**Task objective**
The entries shown below should be output exactly as they appear.

**Data extracts**
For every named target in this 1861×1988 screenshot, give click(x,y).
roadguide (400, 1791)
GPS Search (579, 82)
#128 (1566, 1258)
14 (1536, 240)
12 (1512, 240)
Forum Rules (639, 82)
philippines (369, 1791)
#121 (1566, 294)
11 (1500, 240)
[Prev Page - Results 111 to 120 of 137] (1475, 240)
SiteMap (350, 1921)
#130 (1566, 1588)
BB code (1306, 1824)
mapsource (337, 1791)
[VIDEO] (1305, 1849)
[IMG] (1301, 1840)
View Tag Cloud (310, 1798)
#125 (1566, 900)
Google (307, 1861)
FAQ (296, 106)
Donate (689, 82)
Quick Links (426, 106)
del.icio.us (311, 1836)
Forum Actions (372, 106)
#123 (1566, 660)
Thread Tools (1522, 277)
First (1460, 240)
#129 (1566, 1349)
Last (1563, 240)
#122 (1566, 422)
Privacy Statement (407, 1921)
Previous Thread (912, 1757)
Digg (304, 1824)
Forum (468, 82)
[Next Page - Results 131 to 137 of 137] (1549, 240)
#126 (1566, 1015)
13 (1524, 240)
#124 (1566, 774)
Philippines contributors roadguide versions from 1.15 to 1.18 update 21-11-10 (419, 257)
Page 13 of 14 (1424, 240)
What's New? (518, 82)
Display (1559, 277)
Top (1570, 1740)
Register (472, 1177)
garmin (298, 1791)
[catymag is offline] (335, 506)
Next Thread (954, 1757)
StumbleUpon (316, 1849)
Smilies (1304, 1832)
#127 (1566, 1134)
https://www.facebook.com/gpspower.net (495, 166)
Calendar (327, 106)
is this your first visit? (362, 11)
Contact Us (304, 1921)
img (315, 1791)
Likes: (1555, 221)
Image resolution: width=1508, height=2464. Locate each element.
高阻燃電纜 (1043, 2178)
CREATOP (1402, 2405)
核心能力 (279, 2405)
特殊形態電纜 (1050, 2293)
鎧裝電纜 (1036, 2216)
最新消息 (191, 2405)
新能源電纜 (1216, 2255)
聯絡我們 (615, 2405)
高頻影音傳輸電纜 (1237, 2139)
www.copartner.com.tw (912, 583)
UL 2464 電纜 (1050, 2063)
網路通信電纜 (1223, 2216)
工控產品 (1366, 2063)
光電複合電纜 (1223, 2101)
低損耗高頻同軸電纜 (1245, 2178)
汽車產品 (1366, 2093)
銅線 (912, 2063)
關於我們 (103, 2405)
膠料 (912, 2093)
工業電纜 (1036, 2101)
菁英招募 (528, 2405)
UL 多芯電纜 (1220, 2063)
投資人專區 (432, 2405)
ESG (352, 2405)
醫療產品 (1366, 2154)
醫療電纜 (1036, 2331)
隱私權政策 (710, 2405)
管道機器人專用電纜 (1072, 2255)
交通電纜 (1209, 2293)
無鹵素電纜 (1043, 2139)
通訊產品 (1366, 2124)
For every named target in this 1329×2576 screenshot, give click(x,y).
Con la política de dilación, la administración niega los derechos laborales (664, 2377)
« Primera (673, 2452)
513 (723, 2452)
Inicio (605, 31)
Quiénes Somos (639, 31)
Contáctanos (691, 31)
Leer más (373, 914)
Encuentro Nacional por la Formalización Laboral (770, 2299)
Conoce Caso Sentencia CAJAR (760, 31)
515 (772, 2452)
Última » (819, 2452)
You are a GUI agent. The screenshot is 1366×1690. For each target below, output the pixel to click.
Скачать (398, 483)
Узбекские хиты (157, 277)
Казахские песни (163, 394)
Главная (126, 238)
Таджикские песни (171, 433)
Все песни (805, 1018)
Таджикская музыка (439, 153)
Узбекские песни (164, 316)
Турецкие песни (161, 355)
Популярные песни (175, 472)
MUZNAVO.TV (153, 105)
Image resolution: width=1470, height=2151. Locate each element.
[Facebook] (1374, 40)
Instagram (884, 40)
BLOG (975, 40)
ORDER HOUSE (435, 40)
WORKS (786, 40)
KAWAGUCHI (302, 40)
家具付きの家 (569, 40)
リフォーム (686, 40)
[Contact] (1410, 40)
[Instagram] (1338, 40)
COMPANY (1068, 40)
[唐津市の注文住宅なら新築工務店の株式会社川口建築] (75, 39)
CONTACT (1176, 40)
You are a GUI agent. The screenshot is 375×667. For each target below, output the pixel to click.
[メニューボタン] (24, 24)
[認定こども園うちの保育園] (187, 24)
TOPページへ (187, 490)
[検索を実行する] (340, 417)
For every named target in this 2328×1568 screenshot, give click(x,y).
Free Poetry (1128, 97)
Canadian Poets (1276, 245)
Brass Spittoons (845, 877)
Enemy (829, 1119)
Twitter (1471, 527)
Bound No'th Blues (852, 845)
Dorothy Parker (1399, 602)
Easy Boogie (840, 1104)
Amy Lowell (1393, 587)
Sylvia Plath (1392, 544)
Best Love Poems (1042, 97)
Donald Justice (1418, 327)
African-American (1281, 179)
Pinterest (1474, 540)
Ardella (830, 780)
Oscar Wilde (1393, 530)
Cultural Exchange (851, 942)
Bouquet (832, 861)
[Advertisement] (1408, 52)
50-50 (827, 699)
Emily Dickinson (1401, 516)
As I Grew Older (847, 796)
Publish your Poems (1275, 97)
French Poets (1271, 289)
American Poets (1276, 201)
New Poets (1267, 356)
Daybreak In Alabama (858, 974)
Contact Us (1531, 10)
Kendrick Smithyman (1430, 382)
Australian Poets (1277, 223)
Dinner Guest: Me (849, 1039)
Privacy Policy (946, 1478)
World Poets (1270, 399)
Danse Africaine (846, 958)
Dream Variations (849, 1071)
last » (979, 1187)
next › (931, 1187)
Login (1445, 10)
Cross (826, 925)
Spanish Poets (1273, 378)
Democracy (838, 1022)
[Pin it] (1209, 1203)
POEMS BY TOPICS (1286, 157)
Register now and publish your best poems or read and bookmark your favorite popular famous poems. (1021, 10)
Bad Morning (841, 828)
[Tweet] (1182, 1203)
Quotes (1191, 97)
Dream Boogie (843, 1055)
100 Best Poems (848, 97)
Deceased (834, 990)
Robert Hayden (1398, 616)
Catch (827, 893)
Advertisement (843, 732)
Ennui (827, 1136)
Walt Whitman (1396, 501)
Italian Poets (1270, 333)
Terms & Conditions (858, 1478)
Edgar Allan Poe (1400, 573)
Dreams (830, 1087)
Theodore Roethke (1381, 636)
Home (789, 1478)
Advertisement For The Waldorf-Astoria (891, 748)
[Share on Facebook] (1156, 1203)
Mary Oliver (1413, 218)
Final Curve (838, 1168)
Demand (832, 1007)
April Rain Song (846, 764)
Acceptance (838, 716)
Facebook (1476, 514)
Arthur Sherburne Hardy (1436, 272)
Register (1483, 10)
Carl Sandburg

**Task solution**
For every named target in this 1861×1988 screenshot, give click(x,y).
roadguide (400, 1791)
GPS Search (579, 82)
#128 (1566, 1258)
14 (1536, 240)
12 (1512, 240)
Forum Rules (639, 82)
philippines (369, 1791)
#121 (1566, 294)
11 (1500, 240)
[Prev Page - Results 111 to 120 of 137] (1475, 240)
SiteMap (350, 1921)
#130 (1566, 1588)
BB code (1306, 1824)
mapsource (337, 1791)
[VIDEO] (1305, 1849)
[IMG] (1301, 1840)
View Tag Cloud (310, 1798)
#125 (1566, 900)
Google (307, 1861)
FAQ (296, 106)
Donate (689, 82)
Quick Links (426, 106)
del.icio.us (311, 1836)
Forum Actions (372, 106)
#123 (1566, 660)
Thread Tools (1522, 277)
First (1460, 240)
#129 (1566, 1349)
Last (1563, 240)
#122 (1566, 422)
Privacy Statement (407, 1921)
Previous Thread (912, 1757)
Digg (304, 1824)
Forum (468, 82)
[Next Page - Results 131 to 137 of 137] (1549, 240)
#126 (1566, 1015)
13 (1524, 240)
#124 (1566, 774)
Philippines contributors roadguide versions from 1.15 to 1.18 update 21-11-10 (419, 257)
Page 13 of 14 (1424, 240)
What's New? (518, 82)
Display (1559, 277)
Top (1570, 1740)
Register (472, 1177)
garmin (298, 1791)
[catymag is offline] (335, 506)
Next Thread (954, 1757)
StumbleUpon (316, 1849)
Smilies (1304, 1832)
#127 (1566, 1134)
https://www.facebook.com/gpspower.net (495, 166)
Calendar (327, 106)
is this your first visit? (362, 11)
Contact Us (304, 1921)
img (315, 1791)
Likes: (1555, 221)
Image resolution: width=1508, height=2464. Locate each element.
高阻燃電纜 (1043, 2178)
CREATOP (1402, 2405)
核心能力 (279, 2405)
特殊形態電纜 (1050, 2293)
鎧裝電纜 (1036, 2216)
最新消息 (191, 2405)
新能源電纜 (1216, 2255)
聯絡我們 (615, 2405)
高頻影音傳輸電纜 (1237, 2139)
www.copartner.com.tw (912, 583)
UL 2464 電纜 (1050, 2063)
網路通信電纜 (1223, 2216)
工控產品 (1366, 2063)
光電複合電纜 (1223, 2101)
低損耗高頻同軸電纜 (1245, 2178)
汽車產品 (1366, 2093)
銅線 (912, 2063)
關於我們 (103, 2405)
膠料 (912, 2093)
工業電纜 (1036, 2101)
菁英招募 (528, 2405)
UL 多芯電纜 (1220, 2063)
投資人專區 (432, 2405)
ESG (352, 2405)
醫療產品 (1366, 2154)
醫療電纜 (1036, 2331)
隱私權政策 (710, 2405)
管道機器人專用電纜 (1072, 2255)
交通電纜 (1209, 2293)
無鹵素電纜 (1043, 2139)
通訊產品 (1366, 2124)
For every named target in this 1329×2576 screenshot, give click(x,y).
Con la política de dilación, la administración niega los derechos laborales (664, 2377)
« Primera (673, 2452)
513 (723, 2452)
Inicio (605, 31)
Quiénes Somos (639, 31)
Contáctanos (691, 31)
Leer más (373, 914)
Encuentro Nacional por la Formalización Laboral (770, 2299)
Conoce Caso Sentencia CAJAR (760, 31)
515 (772, 2452)
Última » (819, 2452)
You are a GUI agent. The screenshot is 1366×1690. For each target below, output the pixel to click.
Скачать (398, 483)
Узбекские хиты (157, 277)
Казахские песни (163, 394)
Главная (126, 238)
Таджикские песни (171, 433)
Все песни (805, 1018)
Таджикская музыка (439, 153)
Узбекские песни (164, 316)
Турецкие песни (161, 355)
Популярные песни (175, 472)
MUZNAVO.TV (153, 105)
Image resolution: width=1470, height=2151. Locate each element.
[Facebook] (1374, 40)
Instagram (884, 40)
BLOG (975, 40)
ORDER HOUSE (435, 40)
WORKS (786, 40)
KAWAGUCHI (302, 40)
家具付きの家 (569, 40)
リフォーム (686, 40)
[Contact] (1410, 40)
[Instagram] (1338, 40)
COMPANY (1068, 40)
[唐津市の注文住宅なら新築工務店の株式会社川口建築] (75, 39)
CONTACT (1176, 40)
You are a GUI agent. The screenshot is 375×667. For each target below, output the pixel to click.
[メニューボタン] (24, 24)
[認定こども園うちの保育園] (187, 24)
TOPページへ (187, 490)
[検索を実行する] (340, 417)
For every named target in this 2328×1568 screenshot, give click(x,y).
Free Poetry (1128, 97)
Canadian Poets (1276, 245)
Brass Spittoons (845, 877)
Enemy (829, 1119)
Twitter (1471, 527)
Bound No'th Blues (852, 845)
Dorothy Parker (1399, 602)
Easy Boogie (840, 1104)
Amy Lowell (1393, 587)
Sylvia Plath (1392, 544)
Best Love Poems (1042, 97)
Donald Justice (1418, 327)
African-American (1281, 179)
Pinterest (1474, 540)
Ardella (830, 780)
Oscar Wilde (1393, 530)
Cultural Exchange (851, 942)
Bouquet (832, 861)
[Advertisement] (1408, 52)
50-50 (827, 699)
Emily Dickinson (1401, 516)
As I Grew Older (847, 796)
Publish your Poems (1275, 97)
French Poets (1271, 289)
American Poets (1276, 201)
New Poets (1267, 356)
Daybreak In Alabama (858, 974)
Contact Us (1531, 10)
Kendrick Smithyman (1430, 382)
Australian Poets (1277, 223)
Dinner Guest: Me (849, 1039)
Privacy Policy (946, 1478)
World Poets (1270, 399)
Danse Africaine (846, 958)
Dream Variations (849, 1071)
last » (979, 1187)
next › (931, 1187)
Login (1445, 10)
Cross (826, 925)
Spanish Poets (1273, 378)
Democracy (838, 1022)
[Pin it] (1209, 1203)
POEMS BY TOPICS (1286, 157)
Register now and publish your best poems or read and bookmark your favorite popular famous poems. (1021, 10)
Bad Morning (841, 828)
[Tweet] (1182, 1203)
Quotes (1191, 97)
Dream Boogie (843, 1055)
100 Best Poems (848, 97)
Deceased (834, 990)
Robert Hayden (1398, 616)
Catch (827, 893)
Advertisement (843, 732)
Ennui (827, 1136)
Walt Whitman (1396, 501)
Italian Poets (1270, 333)
Terms & Conditions (858, 1478)
Edgar Allan Poe (1400, 573)
Dreams (830, 1087)
Theodore Roethke (1381, 636)
Home (789, 1478)
Advertisement For The Waldorf-Astoria (891, 748)
[Share on Facebook] (1156, 1203)
Mary Oliver (1413, 218)
Final Curve (838, 1168)
Demand (832, 1007)
April Rain Song (846, 764)
Acceptance (838, 716)
Facebook (1476, 514)
Arthur Sherburne Hardy (1436, 272)
Register (1483, 10)
Carl Sandburg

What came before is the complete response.